Text excerpt start
I have officially lost all respect for Clara. She is like a
woman who dumps her boyfriend but then decides to go on one last all-expenses
paid, around the world trip with him, because, hey, it’s an all-expenses paid,
around the world trip.
Mummy on the Orient Express would be a perfectly fine
adventure except for this fact. It has all the elements—great setting, solid
guest cast, creepy monster, wonderful wardrobe, and witty dialogue. It has just
about everything to make me sit back and enjoy myself for an hour. And for the
most part I do. However my enjoyment is something like Clara’s sad smile. “It’s
like two emotions at once,” the Doctor tells her. “It’s like you’re
malfunctioning.” That sticks in my head
as I watch, and I can’t help seeing the two layers throughout; peeling back the
veneer to get at the dark underbelly. There is a literal level to this that is
highly appropriate as the script plays with things not always being what they
appear.
“Your train awaits, my lady,” the Doctor announces as he and
Clara step out of the TARDIS and into the baggage car. (“But thanks for
lying.”) Moving on into the train proper the Doctor explains that this is a
perfect recreation of the Orient Express with the twist that it is a train in
space. The Doctor has chosen this locale for his and Clara’s “last hurrah”
together, and on the surface it seems an interesting and exciting choice. The
passengers are donned in their best period costumes and acting exactly as
though they have been transported back in time to a Victorian world. But what
is the point of it all? Just an excuse to play dress up? Other than the
clothes, these people are simply riding a train to some unknown or undisclosed
destination, or perhaps are merely riding in circles through space. There is no
other connection to the time period or the historical train. Not even a murder
mystery party going on (other than the real one that pops up much to everyone’s
horror). The Doctor and Clara step out of the TARDIS to sip a few drinks while
looking out at the stars, something they could do just as well in the TARDIS,
and then wander off to bed. What a thrill.
At this point I’m beginning to wonder why the Doctor even
wants to continue travelling with Clara. They each seem more or less bored. The
Doctor alone in his berth drives home that he is not having the time of his
life and he soon gets up in search of fun on his own, pointedly passing up an
opportunity to rouse his traveling companion. Clara in the meantime is
distractedly talking to Poor Danny Pink, her supposed boyfriend, before
deciding to search out the Doctor, her adrenaline dealer. Discovering that he
has lit out on his own, Clara instead follows behind the obviously distraught
Maisie whose grandmother has just died. The bulk of the remaining episode has
the two separated, and given the awkward tension that exists between them in
the opening minutes that’s a blessing in disguise.
The Doctor picks up a new companion for the run of the
episode in Perkins, the mysterious Chief Engineer who seems to know far more
than he should. He’s a pleasant enough person to play a pseudo companion, but
I’m glad that he doesn’t take the Doctor’s implied offer up to make his
position permanent. He’s too much of a blank slate. That’s not necessarily a
bad thing and in fact it could be quite interesting finding out what is behind
those gaping eyes of his. I wouldn’t be surprised to find out he is in league
with Gus or Missy or that he is an escaped convict or any manner of bad things.
Text excerpt end
Material shown start
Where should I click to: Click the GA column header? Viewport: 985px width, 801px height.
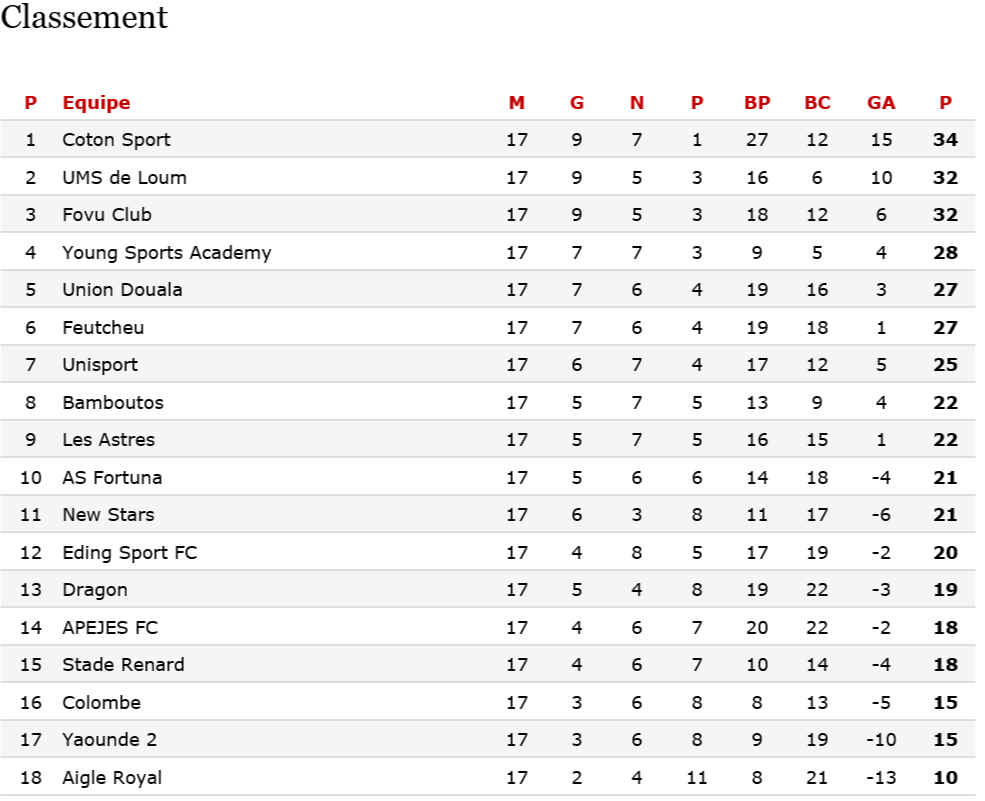point(881,102)
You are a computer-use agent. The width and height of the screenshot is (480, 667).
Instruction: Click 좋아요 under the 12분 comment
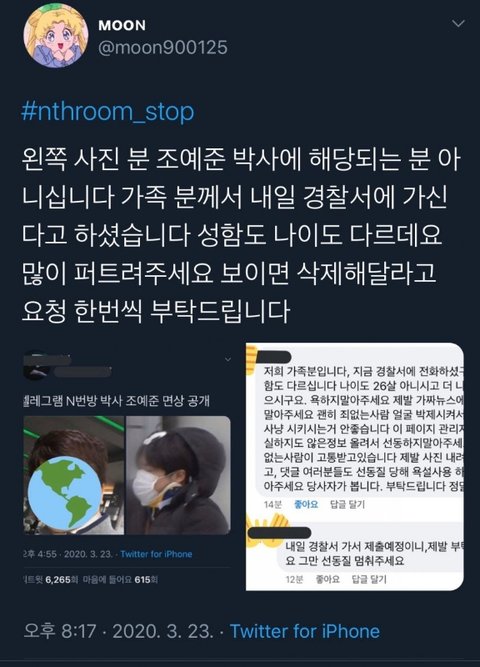[328, 579]
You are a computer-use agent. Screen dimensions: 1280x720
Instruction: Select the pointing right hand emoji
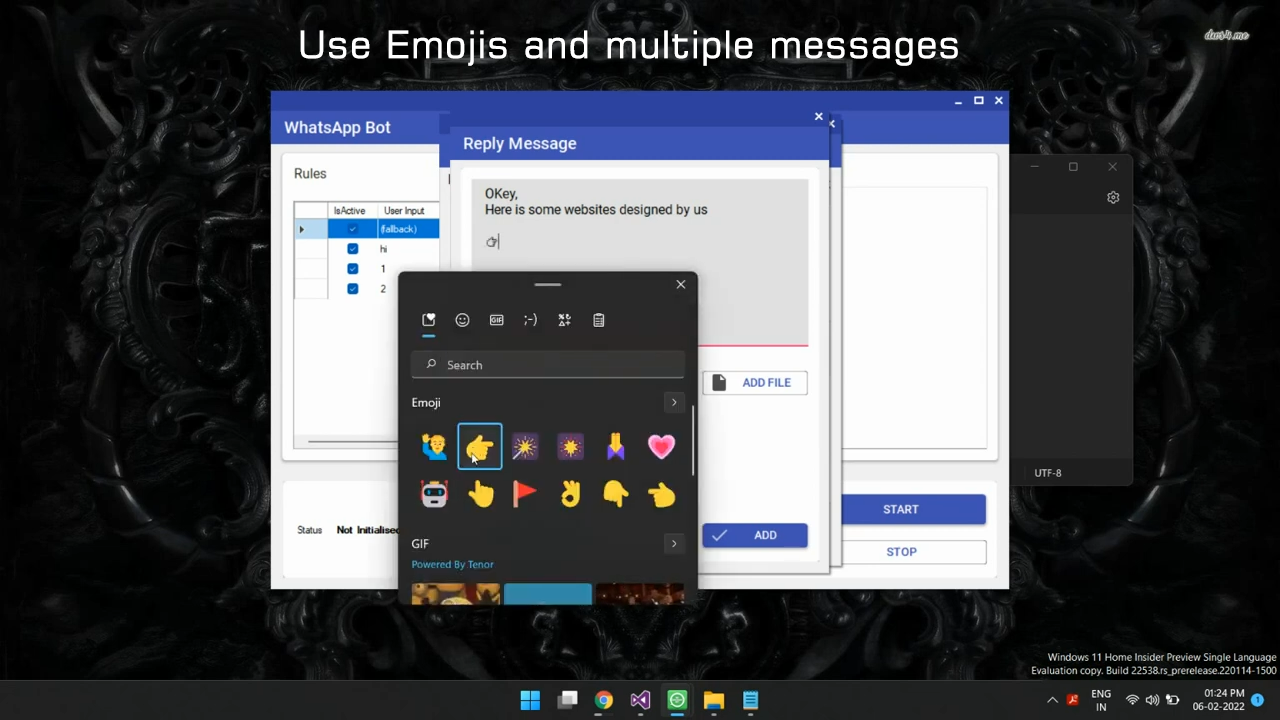[480, 447]
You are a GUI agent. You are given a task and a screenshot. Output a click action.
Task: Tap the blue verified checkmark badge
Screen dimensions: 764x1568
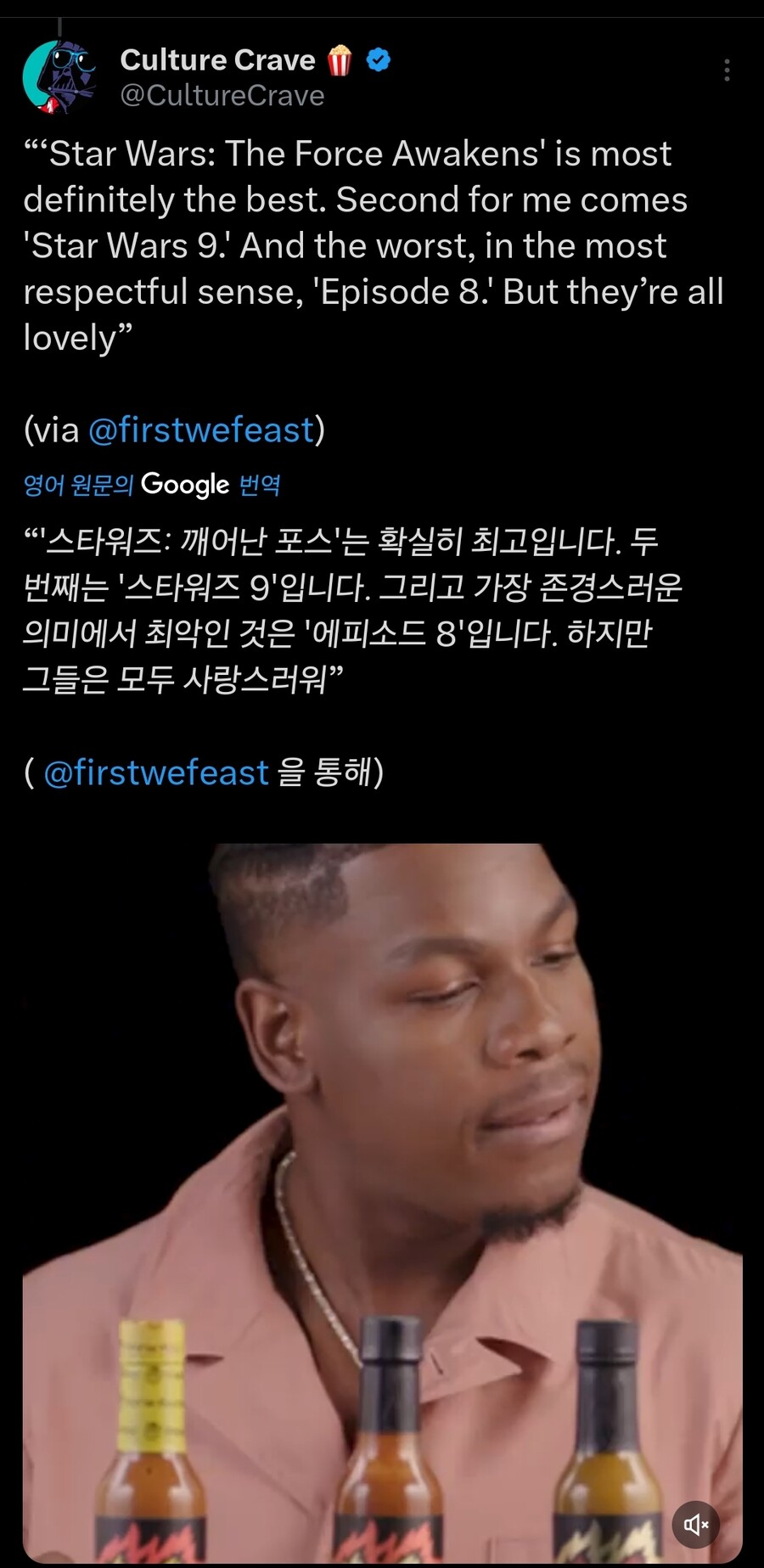pyautogui.click(x=379, y=59)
Material shown end
Your instructions -> Reproduce word for word the part of the review of "Mummy on the Orient Express" that starts at "At this point" and ends at "blessing in disguise.".

Exercise answer ->
At this point I’m beginning to wonder why the Doctor even
wants to continue travelling with Clara. They each seem more or less bored. The
Doctor alone in his berth drives home that he is not having the time of his
life and he soon gets up in search of fun on his own, pointedly passing up an
opportunity to rouse his traveling companion. Clara in the meantime is
distractedly talking to Poor Danny Pink, her supposed boyfriend, before
deciding to search out the Doctor, her adrenaline dealer. Discovering that he
has lit out on his own, Clara instead follows behind the obviously distraught
Maisie whose grandmother has just died. The bulk of the remaining episode has
the two separated, and given the awkward tension that exists between them in
the opening minutes that’s a blessing in disguise.